General Motors' pension fund, the largest in corporate America, is running a $31 billion deficit, according to figures compiled by a key federal agency, The New York Times reported. It said the "closely held" figure was compiled by the Pension Benefit Guaranty Corp., which backstops corporate pension plans and which in April assumed responsibility for bankrupt United Airlines' obligations to 120,000 employees and retirees. The Times said the $31 billion figure is based on what the agency would have to pay if GM's pension plan suddenly stopped. On the other hand, pensions are a long-term commitment, which is how the company determines what it owes. A GM spokesman told the Times that the program, which covers 600,000 people, is not in danger of being terminated and that there is no cause for alarm.
NRG Energy Inc. said Sunday it has agreed to buy privately held Texas Genco for $8.3 billion in a cash-and-stock deal. The merger would create a wholesale power generation company with a broad reach. NRG, which is based in Princeton, N.J., operates facilities in the Northeast and south-central regions as well as on the West Coast, in Brazil, Australia, and Germany. Most of Texas Genco's facilities are in Houston, its headquarters, and southeast Texas. The merger is seen as another sign of consolidation in the electric utility industry, which witnessed a $9 billion tie-up between Duke Energy Corp. and Cinergy Corp. four months ago.
A published report that it has offered $24 billion for KPN, the Dutch telecommunications giant, was being denied by Telefonica de España of Spain. Citing unidentified sources, The Wall Street Journal said it had learned that both companies were assembling advisers for preliminary discussions on a tie-up that would give a combined company operations in four European countries: their own, plus Germany and Belgium. Telefonica also has lucrative holdings throughout Latin America.

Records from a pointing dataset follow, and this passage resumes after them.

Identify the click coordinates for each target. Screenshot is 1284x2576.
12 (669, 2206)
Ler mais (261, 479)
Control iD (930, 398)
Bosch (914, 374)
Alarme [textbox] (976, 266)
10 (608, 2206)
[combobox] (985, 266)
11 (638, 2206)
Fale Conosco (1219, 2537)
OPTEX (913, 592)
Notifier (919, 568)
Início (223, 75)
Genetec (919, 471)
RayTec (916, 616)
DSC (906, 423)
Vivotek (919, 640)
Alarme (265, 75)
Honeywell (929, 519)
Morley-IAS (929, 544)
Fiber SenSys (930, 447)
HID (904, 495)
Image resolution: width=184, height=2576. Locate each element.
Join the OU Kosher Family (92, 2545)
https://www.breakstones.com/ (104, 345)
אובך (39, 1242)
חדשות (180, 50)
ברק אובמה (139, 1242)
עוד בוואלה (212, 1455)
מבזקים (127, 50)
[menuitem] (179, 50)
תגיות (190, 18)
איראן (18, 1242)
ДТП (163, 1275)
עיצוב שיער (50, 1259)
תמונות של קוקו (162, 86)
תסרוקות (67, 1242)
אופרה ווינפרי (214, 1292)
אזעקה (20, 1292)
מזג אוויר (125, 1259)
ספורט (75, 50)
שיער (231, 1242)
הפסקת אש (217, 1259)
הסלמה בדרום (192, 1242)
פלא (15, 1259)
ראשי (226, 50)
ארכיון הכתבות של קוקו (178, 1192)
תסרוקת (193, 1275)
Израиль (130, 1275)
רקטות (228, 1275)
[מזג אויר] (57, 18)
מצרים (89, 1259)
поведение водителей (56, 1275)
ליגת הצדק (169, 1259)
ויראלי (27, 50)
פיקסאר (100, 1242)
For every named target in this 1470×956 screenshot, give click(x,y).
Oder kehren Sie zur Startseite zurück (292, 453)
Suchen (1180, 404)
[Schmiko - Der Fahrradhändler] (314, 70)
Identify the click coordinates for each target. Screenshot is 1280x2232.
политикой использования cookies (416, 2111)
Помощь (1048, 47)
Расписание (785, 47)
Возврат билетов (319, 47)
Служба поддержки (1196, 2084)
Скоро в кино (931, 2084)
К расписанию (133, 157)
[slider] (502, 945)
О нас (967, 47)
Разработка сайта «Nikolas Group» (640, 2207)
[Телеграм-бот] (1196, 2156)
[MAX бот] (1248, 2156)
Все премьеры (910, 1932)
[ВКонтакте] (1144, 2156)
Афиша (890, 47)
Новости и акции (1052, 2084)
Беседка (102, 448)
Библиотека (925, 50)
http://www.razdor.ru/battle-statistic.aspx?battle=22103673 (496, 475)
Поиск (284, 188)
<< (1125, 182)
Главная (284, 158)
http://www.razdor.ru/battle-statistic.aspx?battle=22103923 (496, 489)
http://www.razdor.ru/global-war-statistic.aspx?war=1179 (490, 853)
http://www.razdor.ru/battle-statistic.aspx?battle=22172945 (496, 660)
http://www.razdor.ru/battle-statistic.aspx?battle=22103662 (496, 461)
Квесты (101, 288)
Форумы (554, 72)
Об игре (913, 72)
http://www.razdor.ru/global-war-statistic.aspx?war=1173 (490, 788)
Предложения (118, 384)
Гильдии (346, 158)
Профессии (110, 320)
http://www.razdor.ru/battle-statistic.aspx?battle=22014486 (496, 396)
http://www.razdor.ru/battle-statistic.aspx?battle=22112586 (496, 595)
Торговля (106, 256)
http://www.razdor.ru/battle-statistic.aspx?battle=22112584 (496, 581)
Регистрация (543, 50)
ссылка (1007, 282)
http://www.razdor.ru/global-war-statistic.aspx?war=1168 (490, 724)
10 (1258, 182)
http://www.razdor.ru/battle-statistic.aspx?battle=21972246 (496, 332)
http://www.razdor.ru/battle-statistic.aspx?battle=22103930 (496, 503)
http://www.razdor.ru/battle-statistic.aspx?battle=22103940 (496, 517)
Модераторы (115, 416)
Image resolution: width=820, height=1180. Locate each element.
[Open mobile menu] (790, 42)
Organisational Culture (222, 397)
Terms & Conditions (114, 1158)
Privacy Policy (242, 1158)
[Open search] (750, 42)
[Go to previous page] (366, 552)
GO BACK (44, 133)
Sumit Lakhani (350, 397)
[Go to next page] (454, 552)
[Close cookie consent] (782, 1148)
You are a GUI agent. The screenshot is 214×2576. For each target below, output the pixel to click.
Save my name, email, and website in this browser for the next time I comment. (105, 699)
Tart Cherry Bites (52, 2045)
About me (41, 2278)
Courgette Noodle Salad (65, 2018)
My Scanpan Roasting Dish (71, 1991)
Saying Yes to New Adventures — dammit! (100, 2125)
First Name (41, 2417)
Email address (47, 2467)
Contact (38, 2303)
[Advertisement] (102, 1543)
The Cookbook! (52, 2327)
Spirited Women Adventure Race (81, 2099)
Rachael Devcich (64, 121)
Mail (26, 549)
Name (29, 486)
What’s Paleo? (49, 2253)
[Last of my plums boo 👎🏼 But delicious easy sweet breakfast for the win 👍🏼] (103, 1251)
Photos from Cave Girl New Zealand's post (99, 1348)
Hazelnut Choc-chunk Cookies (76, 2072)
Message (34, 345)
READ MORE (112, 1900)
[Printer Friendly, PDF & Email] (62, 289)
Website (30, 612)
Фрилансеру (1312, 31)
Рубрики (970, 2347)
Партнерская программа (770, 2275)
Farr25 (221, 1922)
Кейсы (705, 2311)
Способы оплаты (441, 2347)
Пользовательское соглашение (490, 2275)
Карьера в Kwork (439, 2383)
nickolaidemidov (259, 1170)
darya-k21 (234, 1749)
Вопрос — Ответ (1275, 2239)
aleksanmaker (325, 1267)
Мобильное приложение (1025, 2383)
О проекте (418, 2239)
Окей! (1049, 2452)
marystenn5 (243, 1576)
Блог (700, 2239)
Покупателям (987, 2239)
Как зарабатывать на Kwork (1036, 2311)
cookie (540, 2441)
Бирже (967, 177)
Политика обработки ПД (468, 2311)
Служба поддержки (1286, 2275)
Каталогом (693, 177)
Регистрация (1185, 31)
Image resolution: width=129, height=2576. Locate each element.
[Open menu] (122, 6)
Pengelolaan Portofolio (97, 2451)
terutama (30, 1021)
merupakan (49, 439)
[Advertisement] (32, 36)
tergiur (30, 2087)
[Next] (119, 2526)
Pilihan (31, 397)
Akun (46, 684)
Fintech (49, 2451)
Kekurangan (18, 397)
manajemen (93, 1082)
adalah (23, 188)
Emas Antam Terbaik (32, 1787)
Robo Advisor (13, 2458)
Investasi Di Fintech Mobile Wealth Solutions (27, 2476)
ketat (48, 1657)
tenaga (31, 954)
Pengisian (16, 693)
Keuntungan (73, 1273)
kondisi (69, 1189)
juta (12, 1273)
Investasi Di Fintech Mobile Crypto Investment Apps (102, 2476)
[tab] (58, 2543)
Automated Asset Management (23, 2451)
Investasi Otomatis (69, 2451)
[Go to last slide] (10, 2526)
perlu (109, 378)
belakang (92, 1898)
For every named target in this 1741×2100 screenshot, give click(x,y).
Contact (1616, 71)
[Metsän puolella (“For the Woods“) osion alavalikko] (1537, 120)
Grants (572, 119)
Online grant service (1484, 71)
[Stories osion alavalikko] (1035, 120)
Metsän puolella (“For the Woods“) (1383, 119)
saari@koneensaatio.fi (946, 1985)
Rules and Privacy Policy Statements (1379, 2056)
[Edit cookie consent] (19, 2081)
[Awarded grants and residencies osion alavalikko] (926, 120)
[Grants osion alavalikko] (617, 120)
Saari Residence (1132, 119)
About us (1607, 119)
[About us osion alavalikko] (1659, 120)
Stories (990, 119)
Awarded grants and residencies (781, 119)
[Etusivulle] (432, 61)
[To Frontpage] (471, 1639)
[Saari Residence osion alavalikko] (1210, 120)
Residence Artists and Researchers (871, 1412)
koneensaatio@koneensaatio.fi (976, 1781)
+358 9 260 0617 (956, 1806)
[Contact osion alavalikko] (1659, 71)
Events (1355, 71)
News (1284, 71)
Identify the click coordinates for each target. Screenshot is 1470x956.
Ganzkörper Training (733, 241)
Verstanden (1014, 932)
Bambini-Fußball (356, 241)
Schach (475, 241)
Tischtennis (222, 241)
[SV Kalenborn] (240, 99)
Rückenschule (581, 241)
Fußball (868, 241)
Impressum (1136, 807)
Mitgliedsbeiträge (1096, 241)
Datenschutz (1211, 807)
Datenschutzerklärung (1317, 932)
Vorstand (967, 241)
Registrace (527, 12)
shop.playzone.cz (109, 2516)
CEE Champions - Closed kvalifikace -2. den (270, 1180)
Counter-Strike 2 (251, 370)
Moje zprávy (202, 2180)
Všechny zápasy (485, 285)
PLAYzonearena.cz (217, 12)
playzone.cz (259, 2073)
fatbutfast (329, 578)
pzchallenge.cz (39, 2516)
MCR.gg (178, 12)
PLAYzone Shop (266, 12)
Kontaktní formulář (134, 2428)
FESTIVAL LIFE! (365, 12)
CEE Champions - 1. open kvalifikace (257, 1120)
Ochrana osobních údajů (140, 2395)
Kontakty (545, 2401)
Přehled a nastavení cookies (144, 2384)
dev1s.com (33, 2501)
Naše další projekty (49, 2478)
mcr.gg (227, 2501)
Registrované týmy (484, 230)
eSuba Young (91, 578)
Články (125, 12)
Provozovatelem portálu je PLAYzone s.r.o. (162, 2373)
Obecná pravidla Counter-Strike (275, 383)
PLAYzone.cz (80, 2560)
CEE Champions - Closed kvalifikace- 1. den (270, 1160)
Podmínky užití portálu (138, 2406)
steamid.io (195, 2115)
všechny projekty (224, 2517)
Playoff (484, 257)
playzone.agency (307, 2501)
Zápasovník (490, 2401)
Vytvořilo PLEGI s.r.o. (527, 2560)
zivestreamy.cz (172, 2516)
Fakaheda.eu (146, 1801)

KPN and Telefonica appeared on the verge of a deal five years ago, but the latter's board ultimately vetoed it.
In a merger valued at $6 billion, cable-TV provider NTL Inc. said it will acquire rival Telewest Global. NTL also will assume $3 billion in Telewest's debt. Both companies are listed on the Nasdaq exchange in the US, although they are British. The deal creates a broadband powerhouse aimed at competing on more even terms with BT Group (British Telecom) and British Sky Broadcasting.